There really is no development separation between Switch 1 and 2 though, that's kind of the beauty of sticking with Nvidia and using mobile components. 

There is no Switch 1 game you can make that won't be on Switch 2, those will just be then cross platform titles available for both. It'll be easy enough to make the game run at higher resolution on the better hardware, just as PC games do. 

If you're making like a Kirby platformer on Switch 1 in 2024 ... there's no reason to not have that game run on the Switch 2 at 1080p/4K as well. It would be a title for both systems. That dynamic has never really occurred widely on Nintendo systems ever before, but the Switch will be able to do it. 

So your development resources really aren't split. 

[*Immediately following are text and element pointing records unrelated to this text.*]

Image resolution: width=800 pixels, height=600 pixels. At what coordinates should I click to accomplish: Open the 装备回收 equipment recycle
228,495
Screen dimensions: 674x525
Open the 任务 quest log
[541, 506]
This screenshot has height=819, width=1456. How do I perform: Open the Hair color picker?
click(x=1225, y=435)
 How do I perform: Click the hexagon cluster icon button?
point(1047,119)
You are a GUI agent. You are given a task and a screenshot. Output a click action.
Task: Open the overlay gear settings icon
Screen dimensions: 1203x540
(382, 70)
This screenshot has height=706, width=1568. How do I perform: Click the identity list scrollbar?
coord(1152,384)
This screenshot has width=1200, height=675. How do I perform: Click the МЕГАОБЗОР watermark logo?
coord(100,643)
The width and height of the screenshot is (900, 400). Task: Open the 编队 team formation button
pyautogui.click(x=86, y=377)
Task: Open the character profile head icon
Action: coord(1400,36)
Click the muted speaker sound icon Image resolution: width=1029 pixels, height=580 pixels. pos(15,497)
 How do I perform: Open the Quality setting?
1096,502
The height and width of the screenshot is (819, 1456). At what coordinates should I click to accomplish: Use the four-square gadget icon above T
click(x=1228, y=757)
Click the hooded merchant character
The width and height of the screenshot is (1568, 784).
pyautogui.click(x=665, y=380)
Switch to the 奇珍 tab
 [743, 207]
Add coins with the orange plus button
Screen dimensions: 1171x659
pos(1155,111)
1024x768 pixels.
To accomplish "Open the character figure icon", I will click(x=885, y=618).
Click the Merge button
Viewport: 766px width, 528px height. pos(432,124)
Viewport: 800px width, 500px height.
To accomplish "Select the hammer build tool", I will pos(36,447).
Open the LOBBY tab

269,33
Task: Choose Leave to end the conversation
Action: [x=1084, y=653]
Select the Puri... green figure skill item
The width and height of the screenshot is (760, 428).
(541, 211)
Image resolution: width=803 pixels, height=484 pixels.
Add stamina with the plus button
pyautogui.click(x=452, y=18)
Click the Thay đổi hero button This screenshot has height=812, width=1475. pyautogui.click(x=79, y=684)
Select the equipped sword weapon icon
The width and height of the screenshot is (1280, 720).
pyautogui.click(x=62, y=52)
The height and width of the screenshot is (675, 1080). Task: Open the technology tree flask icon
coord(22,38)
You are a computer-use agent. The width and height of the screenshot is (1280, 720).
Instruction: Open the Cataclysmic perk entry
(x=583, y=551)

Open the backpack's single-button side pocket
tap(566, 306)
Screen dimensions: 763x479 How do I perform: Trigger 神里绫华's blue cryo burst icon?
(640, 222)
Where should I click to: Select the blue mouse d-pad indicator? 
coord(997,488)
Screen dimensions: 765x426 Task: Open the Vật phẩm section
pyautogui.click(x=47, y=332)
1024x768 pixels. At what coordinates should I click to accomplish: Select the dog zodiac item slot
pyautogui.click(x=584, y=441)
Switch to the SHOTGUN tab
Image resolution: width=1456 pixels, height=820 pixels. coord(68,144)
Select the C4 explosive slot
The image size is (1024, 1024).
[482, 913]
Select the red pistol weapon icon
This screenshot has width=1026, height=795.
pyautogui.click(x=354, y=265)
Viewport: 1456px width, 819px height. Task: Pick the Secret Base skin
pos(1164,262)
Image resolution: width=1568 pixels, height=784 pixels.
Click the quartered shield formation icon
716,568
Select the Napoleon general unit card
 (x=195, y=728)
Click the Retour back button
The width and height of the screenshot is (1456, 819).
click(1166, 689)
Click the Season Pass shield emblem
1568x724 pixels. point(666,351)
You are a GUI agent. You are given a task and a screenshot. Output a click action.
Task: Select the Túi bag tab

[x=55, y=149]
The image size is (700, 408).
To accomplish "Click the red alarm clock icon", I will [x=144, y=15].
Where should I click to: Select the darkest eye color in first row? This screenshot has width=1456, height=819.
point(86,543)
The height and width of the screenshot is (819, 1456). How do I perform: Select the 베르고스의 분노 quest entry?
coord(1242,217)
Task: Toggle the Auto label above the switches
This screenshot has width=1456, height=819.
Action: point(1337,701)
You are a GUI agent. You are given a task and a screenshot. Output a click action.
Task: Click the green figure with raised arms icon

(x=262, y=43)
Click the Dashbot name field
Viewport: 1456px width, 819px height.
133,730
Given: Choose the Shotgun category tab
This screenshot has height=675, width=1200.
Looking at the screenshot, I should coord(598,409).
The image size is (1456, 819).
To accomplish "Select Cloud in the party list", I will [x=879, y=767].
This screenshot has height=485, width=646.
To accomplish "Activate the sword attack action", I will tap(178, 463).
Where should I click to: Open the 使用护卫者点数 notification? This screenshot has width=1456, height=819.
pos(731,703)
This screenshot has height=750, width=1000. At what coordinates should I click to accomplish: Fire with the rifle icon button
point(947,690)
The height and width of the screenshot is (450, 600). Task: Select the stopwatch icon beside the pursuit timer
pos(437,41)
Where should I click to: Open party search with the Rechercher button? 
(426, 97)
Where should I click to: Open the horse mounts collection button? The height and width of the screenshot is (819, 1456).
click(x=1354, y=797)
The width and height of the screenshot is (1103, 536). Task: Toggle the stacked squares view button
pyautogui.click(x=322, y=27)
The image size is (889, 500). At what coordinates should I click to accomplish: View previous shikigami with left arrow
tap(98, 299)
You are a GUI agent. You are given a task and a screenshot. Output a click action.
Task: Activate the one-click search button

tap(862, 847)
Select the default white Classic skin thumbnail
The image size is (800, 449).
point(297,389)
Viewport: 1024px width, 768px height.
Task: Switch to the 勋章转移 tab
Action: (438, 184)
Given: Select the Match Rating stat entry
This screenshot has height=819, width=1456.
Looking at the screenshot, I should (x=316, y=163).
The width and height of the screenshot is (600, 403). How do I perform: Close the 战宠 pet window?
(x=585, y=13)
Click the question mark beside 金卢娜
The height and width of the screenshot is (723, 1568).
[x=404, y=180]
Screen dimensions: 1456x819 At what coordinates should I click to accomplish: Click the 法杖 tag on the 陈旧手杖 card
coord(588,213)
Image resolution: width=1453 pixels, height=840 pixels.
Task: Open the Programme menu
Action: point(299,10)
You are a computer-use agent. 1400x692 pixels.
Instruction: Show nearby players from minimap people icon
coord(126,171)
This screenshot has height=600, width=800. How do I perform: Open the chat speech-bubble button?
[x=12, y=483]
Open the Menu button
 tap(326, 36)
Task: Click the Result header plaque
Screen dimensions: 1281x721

Cross-gen development between hardware of very different power levels isn't that simple though, unless you take the lowest common denominator approach of only boosting resolution, and in that scenario Switch 1 and 2 would cannibalize each other as the cheaper older system would be too viable a cheap alternative with many of the same games.

Yes it is that simple for lower end projects like a 2D Kirby or something. 

PC developers make games for like 10 different profiles with no fuss, virtually all modern games are designed to scale to different hardware and wildly so ... look at games like Monster Hunter World and Resident Evil 2 Remake are able to run on hardware as low as GPD Win which is weaker than a Switch with no developer optimization. 

The lower rung games would be the ones that play on the new Switch. Switch 2 can have specific games that only run on it, but the point is the Switch 1 games will all run on Switch 2. This wasn't doable on the 3DS ... games like Metroid II Remake were 3DS only because it's a completely different architecture. But lets say in 2024, Nintendo decides to do a Super Metroid remake on Switch ... hell yes that will be able to run on Switch 2 and likely enhanced to higher resolution without a fuss. That will be a difference for sure. 

It's more like making a game for PS4 and PS4 Pro in that sense. FF7 Remake runs just fine on the PS4 Pro, it just runs the same game at a higher resolution, it's not as if they had to rebuild a second version of the game to have it run on PS4 Pro.

Switch 2 owners in its first 1-2 years are predominantly going to come from existing Switch 1 owners who were early adopters to that system (buyers in 2017, 2018). There's not going to be that much overlap between a $350 system and a $200/$149.99 Lite version. The people who buy a system in year 6/7 are completely different from early console adopters, they're not buying a system for $300-$350 no matter what.